● EXERCISE: Find the line with "746x632 pixels." in the entries below, then reproduce it and every line after it down to and including the line with "Open the About Us menu", exactly.

● AVAILABLE DATA:
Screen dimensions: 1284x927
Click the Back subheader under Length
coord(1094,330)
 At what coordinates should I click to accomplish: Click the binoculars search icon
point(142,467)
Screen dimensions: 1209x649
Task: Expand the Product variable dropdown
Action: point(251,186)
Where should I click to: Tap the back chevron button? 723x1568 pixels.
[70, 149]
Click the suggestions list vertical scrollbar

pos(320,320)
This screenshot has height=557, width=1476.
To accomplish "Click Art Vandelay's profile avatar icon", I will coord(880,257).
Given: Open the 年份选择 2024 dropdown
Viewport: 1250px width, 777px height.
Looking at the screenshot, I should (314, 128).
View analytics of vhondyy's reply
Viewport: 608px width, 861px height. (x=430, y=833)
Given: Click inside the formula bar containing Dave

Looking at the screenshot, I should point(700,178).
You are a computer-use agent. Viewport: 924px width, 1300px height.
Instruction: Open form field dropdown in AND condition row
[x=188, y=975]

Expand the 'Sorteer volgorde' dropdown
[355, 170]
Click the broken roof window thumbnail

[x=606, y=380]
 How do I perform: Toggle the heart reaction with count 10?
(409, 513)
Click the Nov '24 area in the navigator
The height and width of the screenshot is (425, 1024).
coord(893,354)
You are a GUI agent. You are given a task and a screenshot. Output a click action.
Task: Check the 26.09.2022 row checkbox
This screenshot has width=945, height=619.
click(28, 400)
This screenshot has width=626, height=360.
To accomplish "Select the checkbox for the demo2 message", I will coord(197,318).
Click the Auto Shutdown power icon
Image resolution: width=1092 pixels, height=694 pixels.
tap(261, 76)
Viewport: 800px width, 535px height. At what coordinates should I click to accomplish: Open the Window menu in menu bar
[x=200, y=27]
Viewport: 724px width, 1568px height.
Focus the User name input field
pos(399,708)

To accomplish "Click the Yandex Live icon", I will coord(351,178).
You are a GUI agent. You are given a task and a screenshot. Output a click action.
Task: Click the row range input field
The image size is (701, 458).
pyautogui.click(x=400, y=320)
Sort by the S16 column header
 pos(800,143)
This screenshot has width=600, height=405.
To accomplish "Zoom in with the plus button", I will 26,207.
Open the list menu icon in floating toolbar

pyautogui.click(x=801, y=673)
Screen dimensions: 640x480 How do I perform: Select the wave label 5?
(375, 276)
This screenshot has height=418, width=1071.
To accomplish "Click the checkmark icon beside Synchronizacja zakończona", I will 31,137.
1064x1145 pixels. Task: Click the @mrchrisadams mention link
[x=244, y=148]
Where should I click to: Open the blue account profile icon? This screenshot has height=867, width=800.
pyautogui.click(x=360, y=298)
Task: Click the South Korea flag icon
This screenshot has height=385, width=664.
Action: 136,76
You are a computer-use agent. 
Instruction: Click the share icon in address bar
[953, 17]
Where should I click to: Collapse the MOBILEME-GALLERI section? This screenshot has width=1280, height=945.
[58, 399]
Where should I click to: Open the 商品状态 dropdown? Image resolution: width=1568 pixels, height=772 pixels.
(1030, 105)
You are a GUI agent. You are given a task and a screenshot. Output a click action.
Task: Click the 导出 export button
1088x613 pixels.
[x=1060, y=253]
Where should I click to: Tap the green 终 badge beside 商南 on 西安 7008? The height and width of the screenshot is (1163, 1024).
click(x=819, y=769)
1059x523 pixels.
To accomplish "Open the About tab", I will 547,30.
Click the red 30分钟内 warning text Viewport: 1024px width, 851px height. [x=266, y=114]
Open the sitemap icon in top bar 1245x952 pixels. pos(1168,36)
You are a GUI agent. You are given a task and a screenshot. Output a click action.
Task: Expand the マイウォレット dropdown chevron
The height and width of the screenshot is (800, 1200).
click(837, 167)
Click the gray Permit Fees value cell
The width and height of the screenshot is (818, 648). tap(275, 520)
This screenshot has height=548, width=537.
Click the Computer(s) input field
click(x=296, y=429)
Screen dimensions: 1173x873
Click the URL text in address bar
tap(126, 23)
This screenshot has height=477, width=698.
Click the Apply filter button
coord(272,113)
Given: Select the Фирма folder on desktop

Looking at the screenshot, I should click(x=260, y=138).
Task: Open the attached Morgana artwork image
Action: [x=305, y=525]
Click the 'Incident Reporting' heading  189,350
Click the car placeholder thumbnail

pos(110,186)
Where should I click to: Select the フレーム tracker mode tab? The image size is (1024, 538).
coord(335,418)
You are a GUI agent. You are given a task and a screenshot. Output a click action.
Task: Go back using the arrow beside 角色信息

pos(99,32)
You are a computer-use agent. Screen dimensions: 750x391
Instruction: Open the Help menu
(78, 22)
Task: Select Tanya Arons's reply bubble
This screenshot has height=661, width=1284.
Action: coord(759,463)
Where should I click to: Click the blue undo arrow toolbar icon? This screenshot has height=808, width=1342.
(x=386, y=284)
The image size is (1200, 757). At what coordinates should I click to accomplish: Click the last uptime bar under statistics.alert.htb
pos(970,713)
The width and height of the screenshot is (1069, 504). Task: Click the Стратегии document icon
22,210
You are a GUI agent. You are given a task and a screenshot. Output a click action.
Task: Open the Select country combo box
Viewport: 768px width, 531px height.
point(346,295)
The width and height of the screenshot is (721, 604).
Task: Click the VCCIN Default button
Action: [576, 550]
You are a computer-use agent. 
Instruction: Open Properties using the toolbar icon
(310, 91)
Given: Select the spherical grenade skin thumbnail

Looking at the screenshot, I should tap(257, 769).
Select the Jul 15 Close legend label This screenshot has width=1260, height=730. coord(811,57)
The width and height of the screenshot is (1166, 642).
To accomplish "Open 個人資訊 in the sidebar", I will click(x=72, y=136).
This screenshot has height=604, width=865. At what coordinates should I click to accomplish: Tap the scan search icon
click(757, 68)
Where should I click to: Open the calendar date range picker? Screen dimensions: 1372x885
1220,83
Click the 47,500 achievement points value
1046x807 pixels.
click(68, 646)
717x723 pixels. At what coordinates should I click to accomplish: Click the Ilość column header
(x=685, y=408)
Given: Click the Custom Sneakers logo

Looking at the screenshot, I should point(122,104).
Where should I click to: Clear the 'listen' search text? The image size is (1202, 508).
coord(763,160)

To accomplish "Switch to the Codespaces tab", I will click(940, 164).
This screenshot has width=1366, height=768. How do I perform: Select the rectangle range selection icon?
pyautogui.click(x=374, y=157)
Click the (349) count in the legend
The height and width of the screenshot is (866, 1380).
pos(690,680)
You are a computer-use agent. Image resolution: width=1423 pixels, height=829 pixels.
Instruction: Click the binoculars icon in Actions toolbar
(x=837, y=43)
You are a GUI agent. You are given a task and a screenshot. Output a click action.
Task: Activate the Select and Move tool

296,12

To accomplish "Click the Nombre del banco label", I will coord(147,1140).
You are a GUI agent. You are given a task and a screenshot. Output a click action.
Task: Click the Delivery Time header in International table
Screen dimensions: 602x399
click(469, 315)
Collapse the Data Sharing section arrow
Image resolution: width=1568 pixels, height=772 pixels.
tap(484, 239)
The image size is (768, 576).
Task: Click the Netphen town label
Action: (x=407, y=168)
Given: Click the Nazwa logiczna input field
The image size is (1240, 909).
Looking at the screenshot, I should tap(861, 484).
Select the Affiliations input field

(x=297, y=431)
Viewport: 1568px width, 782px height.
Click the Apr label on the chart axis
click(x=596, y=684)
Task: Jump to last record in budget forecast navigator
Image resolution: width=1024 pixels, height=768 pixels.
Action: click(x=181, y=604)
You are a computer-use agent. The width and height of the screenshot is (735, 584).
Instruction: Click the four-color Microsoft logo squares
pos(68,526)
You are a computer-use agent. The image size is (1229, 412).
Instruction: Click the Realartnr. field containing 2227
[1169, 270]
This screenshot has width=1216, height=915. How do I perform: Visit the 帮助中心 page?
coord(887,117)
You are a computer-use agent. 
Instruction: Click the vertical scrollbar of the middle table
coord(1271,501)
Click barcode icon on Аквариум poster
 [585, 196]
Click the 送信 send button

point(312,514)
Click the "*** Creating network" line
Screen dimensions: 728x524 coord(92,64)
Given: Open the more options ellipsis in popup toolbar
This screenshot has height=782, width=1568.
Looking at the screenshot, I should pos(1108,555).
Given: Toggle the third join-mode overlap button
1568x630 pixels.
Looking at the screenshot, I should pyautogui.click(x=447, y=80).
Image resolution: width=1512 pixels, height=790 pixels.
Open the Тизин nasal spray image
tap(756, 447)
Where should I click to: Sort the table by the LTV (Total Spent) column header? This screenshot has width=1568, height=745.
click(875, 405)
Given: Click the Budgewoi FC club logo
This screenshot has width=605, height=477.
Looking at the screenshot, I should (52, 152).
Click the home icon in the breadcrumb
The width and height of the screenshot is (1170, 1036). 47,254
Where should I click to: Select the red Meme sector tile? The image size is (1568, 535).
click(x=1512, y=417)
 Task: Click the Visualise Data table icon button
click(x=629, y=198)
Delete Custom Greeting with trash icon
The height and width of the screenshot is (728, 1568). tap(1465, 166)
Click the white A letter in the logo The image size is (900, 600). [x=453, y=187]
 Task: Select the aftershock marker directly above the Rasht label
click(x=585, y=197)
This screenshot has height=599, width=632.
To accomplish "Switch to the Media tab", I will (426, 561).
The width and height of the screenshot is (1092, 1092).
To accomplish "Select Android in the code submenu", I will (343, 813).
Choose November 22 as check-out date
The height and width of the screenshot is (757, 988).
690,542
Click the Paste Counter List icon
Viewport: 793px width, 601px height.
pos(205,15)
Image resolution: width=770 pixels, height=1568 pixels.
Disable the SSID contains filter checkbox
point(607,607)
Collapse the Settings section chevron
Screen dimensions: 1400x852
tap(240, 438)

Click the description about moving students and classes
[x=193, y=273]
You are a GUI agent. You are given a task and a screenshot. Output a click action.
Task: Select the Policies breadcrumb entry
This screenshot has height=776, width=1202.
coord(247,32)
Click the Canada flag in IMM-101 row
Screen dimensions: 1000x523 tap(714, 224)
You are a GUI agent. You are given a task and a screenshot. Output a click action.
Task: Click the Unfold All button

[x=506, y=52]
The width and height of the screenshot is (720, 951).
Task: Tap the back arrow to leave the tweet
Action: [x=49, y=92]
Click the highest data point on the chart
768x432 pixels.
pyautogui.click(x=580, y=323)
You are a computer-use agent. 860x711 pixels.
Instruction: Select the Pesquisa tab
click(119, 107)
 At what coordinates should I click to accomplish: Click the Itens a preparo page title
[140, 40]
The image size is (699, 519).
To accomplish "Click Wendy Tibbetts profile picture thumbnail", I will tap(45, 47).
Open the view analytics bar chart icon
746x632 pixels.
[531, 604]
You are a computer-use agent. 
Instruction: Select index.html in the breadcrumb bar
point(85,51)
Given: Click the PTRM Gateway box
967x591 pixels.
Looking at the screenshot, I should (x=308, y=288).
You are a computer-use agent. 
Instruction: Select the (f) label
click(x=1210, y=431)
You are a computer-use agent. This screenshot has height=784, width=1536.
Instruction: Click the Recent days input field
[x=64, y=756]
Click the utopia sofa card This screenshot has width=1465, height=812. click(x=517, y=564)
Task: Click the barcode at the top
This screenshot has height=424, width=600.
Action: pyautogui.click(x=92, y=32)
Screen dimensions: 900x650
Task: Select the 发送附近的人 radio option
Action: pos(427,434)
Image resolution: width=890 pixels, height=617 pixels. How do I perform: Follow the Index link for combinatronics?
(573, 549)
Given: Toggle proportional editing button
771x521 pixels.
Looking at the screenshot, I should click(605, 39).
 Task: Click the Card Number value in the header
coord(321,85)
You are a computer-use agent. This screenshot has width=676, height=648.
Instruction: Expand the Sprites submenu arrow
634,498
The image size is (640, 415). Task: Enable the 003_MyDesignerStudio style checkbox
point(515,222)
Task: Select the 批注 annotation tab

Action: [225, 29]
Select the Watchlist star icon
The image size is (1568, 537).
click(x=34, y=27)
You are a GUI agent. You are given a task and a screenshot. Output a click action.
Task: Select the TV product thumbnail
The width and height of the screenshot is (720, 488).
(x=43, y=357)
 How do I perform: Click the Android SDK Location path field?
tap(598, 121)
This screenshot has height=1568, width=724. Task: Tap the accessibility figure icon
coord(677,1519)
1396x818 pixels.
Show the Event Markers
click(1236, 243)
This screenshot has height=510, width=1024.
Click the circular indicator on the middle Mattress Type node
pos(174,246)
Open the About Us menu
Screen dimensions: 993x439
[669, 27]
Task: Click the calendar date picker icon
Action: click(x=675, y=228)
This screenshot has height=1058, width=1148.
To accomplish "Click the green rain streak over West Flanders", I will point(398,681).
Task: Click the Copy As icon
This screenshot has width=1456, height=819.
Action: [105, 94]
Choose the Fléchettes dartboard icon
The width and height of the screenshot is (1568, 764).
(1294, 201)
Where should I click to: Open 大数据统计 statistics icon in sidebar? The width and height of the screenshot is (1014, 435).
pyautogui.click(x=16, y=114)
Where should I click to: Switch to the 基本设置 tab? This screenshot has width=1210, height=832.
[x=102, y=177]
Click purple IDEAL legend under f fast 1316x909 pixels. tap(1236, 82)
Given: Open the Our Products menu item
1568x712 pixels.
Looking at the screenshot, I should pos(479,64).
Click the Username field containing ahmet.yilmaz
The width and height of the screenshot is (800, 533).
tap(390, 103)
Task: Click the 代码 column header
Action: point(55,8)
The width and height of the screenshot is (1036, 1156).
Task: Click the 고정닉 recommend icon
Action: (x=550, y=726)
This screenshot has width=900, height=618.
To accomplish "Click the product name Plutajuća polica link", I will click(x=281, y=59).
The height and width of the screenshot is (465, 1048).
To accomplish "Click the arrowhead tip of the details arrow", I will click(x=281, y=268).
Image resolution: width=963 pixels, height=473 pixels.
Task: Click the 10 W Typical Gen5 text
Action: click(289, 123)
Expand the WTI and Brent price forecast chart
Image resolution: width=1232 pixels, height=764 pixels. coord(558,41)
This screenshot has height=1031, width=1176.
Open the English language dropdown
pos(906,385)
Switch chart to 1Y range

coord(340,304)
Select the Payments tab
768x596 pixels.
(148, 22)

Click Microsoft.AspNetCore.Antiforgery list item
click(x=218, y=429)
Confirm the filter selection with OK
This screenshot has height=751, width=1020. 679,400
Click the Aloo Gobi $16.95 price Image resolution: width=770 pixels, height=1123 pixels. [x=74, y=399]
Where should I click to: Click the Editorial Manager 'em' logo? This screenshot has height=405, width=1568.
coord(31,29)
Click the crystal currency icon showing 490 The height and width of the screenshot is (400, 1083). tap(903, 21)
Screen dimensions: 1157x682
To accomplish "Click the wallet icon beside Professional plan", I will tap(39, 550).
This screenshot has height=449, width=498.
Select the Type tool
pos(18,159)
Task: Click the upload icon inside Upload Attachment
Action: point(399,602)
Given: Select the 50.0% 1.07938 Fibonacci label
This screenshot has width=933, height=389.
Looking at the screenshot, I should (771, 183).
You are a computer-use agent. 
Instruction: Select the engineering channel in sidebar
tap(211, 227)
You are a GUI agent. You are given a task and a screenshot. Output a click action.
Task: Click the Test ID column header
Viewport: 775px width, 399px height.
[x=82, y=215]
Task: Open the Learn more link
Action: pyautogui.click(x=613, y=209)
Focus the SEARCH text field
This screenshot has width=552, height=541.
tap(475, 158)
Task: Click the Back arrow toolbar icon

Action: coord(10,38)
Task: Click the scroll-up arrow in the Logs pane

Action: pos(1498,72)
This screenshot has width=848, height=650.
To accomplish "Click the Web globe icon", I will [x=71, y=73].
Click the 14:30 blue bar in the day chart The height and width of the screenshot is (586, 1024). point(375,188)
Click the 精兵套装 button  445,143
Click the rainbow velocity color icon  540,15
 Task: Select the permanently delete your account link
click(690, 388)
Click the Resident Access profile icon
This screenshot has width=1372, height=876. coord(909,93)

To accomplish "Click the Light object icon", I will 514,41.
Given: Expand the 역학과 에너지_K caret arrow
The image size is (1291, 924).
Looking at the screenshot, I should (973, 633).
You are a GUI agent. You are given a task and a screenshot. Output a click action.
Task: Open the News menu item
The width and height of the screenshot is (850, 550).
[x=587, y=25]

● ANSWER SPACE:
746x632 pixels.
[531, 604]
You are a computer-use agent. 
Instruction: Select index.html in the breadcrumb bar
point(85,51)
Given: Click the PTRM Gateway box
967x591 pixels.
Looking at the screenshot, I should (x=308, y=288).
You are a computer-use agent. 
Instruction: Select the (f) label
click(x=1210, y=431)
You are a computer-use agent. This screenshot has height=784, width=1536.
Instruction: Click the Recent days input field
[x=64, y=756]
Click the utopia sofa card This screenshot has width=1465, height=812. click(x=517, y=564)
Task: Click the barcode at the top
This screenshot has height=424, width=600.
Action: pyautogui.click(x=92, y=32)
Screen dimensions: 900x650
Task: Select the 发送附近的人 radio option
Action: pos(427,434)
Image resolution: width=890 pixels, height=617 pixels. How do I perform: Follow the Index link for combinatronics?
(573, 549)
Given: Toggle proportional editing button
771x521 pixels.
Looking at the screenshot, I should click(605, 39).
 Task: Click the Card Number value in the header
coord(321,85)
You are a computer-use agent. This screenshot has width=676, height=648.
Instruction: Expand the Sprites submenu arrow
634,498
The image size is (640, 415). Task: Enable the 003_MyDesignerStudio style checkbox
point(515,222)
Task: Select the 批注 annotation tab

Action: [225, 29]
Select the Watchlist star icon
The image size is (1568, 537).
click(x=34, y=27)
You are a GUI agent. You are given a task and a screenshot. Output a click action.
Task: Select the TV product thumbnail
The width and height of the screenshot is (720, 488).
(x=43, y=357)
 How do I perform: Click the Android SDK Location path field?
tap(598, 121)
This screenshot has height=1568, width=724. Task: Tap the accessibility figure icon
coord(677,1519)
1396x818 pixels.
Show the Event Markers
click(1236, 243)
This screenshot has height=510, width=1024.
Click the circular indicator on the middle Mattress Type node
pos(174,246)
Open the About Us menu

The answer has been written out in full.